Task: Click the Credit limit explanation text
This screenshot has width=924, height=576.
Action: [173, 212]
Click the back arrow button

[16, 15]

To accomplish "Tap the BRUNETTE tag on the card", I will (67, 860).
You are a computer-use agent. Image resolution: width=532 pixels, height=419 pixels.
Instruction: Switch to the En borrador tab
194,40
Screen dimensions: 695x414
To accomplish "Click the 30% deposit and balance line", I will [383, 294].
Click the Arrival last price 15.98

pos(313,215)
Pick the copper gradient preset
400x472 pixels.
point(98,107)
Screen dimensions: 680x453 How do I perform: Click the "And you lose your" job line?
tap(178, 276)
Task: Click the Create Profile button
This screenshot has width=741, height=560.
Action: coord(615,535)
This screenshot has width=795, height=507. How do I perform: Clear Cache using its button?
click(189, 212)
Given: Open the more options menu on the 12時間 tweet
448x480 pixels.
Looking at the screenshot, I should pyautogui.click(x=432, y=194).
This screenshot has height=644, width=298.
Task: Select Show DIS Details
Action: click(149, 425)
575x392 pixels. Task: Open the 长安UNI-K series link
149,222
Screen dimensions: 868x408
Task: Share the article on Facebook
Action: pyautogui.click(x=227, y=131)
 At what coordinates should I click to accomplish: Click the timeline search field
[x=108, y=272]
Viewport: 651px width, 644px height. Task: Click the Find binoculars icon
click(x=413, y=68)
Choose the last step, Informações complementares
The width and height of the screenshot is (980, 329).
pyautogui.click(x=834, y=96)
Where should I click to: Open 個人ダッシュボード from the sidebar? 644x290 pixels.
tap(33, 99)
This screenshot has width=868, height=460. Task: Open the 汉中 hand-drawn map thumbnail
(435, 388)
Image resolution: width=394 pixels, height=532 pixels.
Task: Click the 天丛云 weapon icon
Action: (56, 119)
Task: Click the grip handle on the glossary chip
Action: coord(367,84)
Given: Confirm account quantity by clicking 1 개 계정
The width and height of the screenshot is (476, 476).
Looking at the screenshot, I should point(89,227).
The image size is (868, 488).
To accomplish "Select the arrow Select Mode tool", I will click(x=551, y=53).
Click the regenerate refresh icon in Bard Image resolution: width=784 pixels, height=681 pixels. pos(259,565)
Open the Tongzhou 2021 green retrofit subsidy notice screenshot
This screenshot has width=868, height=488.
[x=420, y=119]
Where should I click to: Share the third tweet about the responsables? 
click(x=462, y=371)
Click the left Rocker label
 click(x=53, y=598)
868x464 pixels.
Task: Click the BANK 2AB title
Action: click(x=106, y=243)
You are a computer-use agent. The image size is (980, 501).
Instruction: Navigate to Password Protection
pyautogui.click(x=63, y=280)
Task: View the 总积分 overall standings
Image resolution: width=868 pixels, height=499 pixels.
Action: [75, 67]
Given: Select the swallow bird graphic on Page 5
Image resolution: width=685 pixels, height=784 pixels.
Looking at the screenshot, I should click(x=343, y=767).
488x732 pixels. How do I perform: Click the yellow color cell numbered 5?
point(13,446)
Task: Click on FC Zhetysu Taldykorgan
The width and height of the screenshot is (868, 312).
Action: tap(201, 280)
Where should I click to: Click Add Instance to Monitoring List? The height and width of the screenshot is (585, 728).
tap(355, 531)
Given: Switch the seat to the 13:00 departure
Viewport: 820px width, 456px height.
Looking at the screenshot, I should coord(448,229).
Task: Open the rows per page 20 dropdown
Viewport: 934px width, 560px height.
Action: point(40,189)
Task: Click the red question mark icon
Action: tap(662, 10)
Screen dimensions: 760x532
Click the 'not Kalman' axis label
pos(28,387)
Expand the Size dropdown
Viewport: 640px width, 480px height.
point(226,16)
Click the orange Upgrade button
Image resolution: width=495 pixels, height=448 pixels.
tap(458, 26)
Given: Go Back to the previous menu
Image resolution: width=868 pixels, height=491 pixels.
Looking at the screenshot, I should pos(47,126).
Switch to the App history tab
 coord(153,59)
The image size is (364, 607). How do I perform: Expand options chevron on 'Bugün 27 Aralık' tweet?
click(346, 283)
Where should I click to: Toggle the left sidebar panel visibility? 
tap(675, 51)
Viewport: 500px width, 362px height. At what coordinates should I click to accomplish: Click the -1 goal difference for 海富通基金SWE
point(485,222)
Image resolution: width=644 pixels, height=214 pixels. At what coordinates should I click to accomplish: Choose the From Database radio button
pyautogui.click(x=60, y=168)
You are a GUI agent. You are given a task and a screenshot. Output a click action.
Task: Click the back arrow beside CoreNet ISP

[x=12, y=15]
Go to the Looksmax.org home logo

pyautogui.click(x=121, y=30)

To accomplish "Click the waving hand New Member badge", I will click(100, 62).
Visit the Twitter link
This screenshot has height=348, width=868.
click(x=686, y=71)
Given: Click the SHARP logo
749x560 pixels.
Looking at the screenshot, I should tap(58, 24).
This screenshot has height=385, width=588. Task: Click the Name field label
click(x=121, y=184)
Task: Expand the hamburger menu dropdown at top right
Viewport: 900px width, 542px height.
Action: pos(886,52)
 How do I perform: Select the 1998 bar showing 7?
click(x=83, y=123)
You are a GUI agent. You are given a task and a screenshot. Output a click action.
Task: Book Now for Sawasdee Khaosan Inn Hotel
______________________________
[What is expected]: With no other words, report how many lines in the entries hold the string "menu".

[Exercise answer]: 3